[Start of Attachment]
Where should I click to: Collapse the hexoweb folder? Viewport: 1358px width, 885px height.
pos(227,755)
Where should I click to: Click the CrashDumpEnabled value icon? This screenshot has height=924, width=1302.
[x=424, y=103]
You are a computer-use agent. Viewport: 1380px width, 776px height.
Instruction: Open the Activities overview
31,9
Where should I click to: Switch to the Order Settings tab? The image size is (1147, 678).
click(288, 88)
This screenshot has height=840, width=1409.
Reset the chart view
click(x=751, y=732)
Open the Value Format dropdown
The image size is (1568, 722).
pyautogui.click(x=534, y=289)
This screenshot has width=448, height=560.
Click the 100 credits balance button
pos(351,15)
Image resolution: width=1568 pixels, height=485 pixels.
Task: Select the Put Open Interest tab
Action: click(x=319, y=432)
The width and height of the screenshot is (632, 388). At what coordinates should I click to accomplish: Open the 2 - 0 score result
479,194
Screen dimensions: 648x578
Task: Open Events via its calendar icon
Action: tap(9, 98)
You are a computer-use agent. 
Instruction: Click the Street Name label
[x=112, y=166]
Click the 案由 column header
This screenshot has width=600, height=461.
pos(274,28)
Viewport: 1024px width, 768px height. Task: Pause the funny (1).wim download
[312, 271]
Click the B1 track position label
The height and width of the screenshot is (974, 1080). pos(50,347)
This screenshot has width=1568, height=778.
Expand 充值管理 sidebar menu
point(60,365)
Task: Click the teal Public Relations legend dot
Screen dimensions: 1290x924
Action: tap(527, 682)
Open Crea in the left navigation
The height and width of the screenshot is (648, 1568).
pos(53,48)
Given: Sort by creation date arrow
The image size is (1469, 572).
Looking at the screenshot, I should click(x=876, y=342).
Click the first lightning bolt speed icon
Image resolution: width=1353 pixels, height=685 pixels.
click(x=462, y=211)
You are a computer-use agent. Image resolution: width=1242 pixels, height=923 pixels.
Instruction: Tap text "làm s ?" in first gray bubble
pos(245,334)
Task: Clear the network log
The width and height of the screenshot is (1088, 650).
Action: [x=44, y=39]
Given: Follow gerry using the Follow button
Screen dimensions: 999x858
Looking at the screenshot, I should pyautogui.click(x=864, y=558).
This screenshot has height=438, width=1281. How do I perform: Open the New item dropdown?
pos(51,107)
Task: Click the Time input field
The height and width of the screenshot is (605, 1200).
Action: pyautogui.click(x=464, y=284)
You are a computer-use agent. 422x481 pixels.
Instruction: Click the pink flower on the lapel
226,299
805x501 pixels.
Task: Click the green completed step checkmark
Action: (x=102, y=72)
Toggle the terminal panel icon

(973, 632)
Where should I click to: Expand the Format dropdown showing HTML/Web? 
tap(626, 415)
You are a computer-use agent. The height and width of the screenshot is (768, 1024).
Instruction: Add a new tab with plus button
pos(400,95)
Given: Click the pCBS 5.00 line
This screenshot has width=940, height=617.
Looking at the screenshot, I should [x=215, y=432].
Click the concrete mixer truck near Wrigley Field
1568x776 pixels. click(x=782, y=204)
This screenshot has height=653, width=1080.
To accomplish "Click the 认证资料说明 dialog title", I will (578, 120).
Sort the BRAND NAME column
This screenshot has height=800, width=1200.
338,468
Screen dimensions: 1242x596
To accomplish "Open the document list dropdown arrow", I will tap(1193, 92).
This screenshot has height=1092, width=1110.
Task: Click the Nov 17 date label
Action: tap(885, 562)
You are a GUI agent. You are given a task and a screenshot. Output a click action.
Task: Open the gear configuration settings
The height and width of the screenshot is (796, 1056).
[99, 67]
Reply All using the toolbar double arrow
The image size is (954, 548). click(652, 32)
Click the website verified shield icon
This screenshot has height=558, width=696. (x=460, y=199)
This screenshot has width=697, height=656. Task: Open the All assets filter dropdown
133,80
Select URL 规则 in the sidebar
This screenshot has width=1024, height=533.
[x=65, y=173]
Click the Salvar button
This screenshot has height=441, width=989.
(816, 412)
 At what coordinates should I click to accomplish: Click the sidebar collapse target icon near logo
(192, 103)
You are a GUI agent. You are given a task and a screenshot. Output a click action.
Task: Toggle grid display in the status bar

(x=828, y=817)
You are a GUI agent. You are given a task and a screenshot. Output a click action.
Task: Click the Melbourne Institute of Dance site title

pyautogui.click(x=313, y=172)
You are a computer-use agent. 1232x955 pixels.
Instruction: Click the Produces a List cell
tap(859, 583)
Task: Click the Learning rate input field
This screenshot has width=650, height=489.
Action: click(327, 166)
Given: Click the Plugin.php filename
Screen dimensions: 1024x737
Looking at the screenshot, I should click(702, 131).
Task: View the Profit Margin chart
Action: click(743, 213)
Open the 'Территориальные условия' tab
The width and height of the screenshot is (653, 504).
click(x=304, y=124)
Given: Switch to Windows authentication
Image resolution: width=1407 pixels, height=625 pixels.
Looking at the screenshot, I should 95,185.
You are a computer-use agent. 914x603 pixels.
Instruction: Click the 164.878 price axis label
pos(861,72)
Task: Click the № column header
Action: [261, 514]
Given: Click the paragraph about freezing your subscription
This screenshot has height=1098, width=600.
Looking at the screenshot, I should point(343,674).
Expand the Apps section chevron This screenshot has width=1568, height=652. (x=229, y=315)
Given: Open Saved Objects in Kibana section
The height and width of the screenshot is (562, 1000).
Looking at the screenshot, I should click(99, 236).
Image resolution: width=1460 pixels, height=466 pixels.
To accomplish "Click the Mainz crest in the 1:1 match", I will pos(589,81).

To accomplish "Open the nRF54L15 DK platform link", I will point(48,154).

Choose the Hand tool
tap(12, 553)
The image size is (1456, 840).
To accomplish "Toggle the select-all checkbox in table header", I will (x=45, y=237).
[End of Attachment]
--- Work order ---
Retype the listing exactly. Leave nothing out.

--- Exercise answer ---
Where should I click to: Collapse the hexoweb folder? Viewport: 1358px width, 885px height.
pos(227,755)
Where should I click to: Click the CrashDumpEnabled value icon? This screenshot has height=924, width=1302.
[x=424, y=103]
You are a computer-use agent. Viewport: 1380px width, 776px height.
Instruction: Open the Activities overview
31,9
Where should I click to: Switch to the Order Settings tab? The image size is (1147, 678).
click(288, 88)
This screenshot has height=840, width=1409.
Reset the chart view
click(x=751, y=732)
Open the Value Format dropdown
The image size is (1568, 722).
pyautogui.click(x=534, y=289)
This screenshot has width=448, height=560.
Click the 100 credits balance button
pos(351,15)
Image resolution: width=1568 pixels, height=485 pixels.
Task: Select the Put Open Interest tab
Action: click(x=319, y=432)
The width and height of the screenshot is (632, 388). At what coordinates should I click to accomplish: Open the 2 - 0 score result
479,194
Screen dimensions: 648x578
Task: Open Events via its calendar icon
Action: tap(9, 98)
You are a computer-use agent. 
Instruction: Click the Street Name label
[x=112, y=166]
Click the 案由 column header
This screenshot has width=600, height=461.
pos(274,28)
Viewport: 1024px width, 768px height. Task: Pause the funny (1).wim download
[312, 271]
Click the B1 track position label
The height and width of the screenshot is (974, 1080). pos(50,347)
This screenshot has width=1568, height=778.
Expand 充值管理 sidebar menu
point(60,365)
Task: Click the teal Public Relations legend dot
Screen dimensions: 1290x924
Action: tap(527, 682)
Open Crea in the left navigation
The height and width of the screenshot is (648, 1568).
pos(53,48)
Given: Sort by creation date arrow
The image size is (1469, 572).
Looking at the screenshot, I should click(x=876, y=342).
Click the first lightning bolt speed icon
Image resolution: width=1353 pixels, height=685 pixels.
click(x=462, y=211)
You are a computer-use agent. Image resolution: width=1242 pixels, height=923 pixels.
Instruction: Tap text "làm s ?" in first gray bubble
pos(245,334)
Task: Clear the network log
The width and height of the screenshot is (1088, 650).
Action: [x=44, y=39]
Given: Follow gerry using the Follow button
Screen dimensions: 999x858
Looking at the screenshot, I should pyautogui.click(x=864, y=558).
This screenshot has height=438, width=1281. How do I perform: Open the New item dropdown?
pos(51,107)
Task: Click the Time input field
The height and width of the screenshot is (605, 1200).
Action: pyautogui.click(x=464, y=284)
You are a computer-use agent. 422x481 pixels.
Instruction: Click the pink flower on the lapel
226,299
805x501 pixels.
Task: Click the green completed step checkmark
Action: (x=102, y=72)
Toggle the terminal panel icon

(973, 632)
Where should I click to: Expand the Format dropdown showing HTML/Web? 
tap(626, 415)
You are a computer-use agent. The height and width of the screenshot is (768, 1024).
Instruction: Add a new tab with plus button
pos(400,95)
Given: Click the pCBS 5.00 line
This screenshot has width=940, height=617.
Looking at the screenshot, I should [x=215, y=432].
Click the concrete mixer truck near Wrigley Field
1568x776 pixels. click(x=782, y=204)
This screenshot has height=653, width=1080.
To accomplish "Click the 认证资料说明 dialog title", I will (578, 120).
Sort the BRAND NAME column
This screenshot has height=800, width=1200.
338,468
Screen dimensions: 1242x596
To accomplish "Open the document list dropdown arrow", I will tap(1193, 92).
This screenshot has height=1092, width=1110.
Task: Click the Nov 17 date label
Action: tap(885, 562)
You are a GUI agent. You are given a task and a screenshot. Output a click action.
Task: Open the gear configuration settings
The height and width of the screenshot is (796, 1056).
[99, 67]
Reply All using the toolbar double arrow
The image size is (954, 548). click(652, 32)
Click the website verified shield icon
This screenshot has height=558, width=696. (x=460, y=199)
This screenshot has width=697, height=656. Task: Open the All assets filter dropdown
133,80
Select URL 规则 in the sidebar
This screenshot has width=1024, height=533.
[x=65, y=173]
Click the Salvar button
This screenshot has height=441, width=989.
(816, 412)
 At what coordinates should I click to accomplish: Click the sidebar collapse target icon near logo
(192, 103)
You are a GUI agent. You are given a task and a screenshot. Output a click action.
Task: Toggle grid display in the status bar

(x=828, y=817)
You are a GUI agent. You are given a task and a screenshot. Output a click action.
Task: Click the Melbourne Institute of Dance site title

pyautogui.click(x=313, y=172)
You are a computer-use agent. 1232x955 pixels.
Instruction: Click the Produces a List cell
tap(859, 583)
Task: Click the Learning rate input field
This screenshot has width=650, height=489.
Action: click(327, 166)
Given: Click the Plugin.php filename
Screen dimensions: 1024x737
Looking at the screenshot, I should click(702, 131).
Task: View the Profit Margin chart
Action: click(743, 213)
Open the 'Территориальные условия' tab
The width and height of the screenshot is (653, 504).
click(x=304, y=124)
Given: Switch to Windows authentication
Image resolution: width=1407 pixels, height=625 pixels.
Looking at the screenshot, I should 95,185.
You are a computer-use agent. 914x603 pixels.
Instruction: Click the 164.878 price axis label
pos(861,72)
Task: Click the № column header
Action: [261, 514]
Given: Click the paragraph about freezing your subscription
This screenshot has height=1098, width=600.
Looking at the screenshot, I should point(343,674).
Expand the Apps section chevron This screenshot has width=1568, height=652. (x=229, y=315)
Given: Open Saved Objects in Kibana section
The height and width of the screenshot is (562, 1000).
Looking at the screenshot, I should click(99, 236).
Image resolution: width=1460 pixels, height=466 pixels.
To accomplish "Click the Mainz crest in the 1:1 match", I will pos(589,81).

To accomplish "Open the nRF54L15 DK platform link", I will point(48,154).

Choose the Hand tool
tap(12, 553)
The image size is (1456, 840).
To accomplish "Toggle the select-all checkbox in table header", I will (x=45, y=237).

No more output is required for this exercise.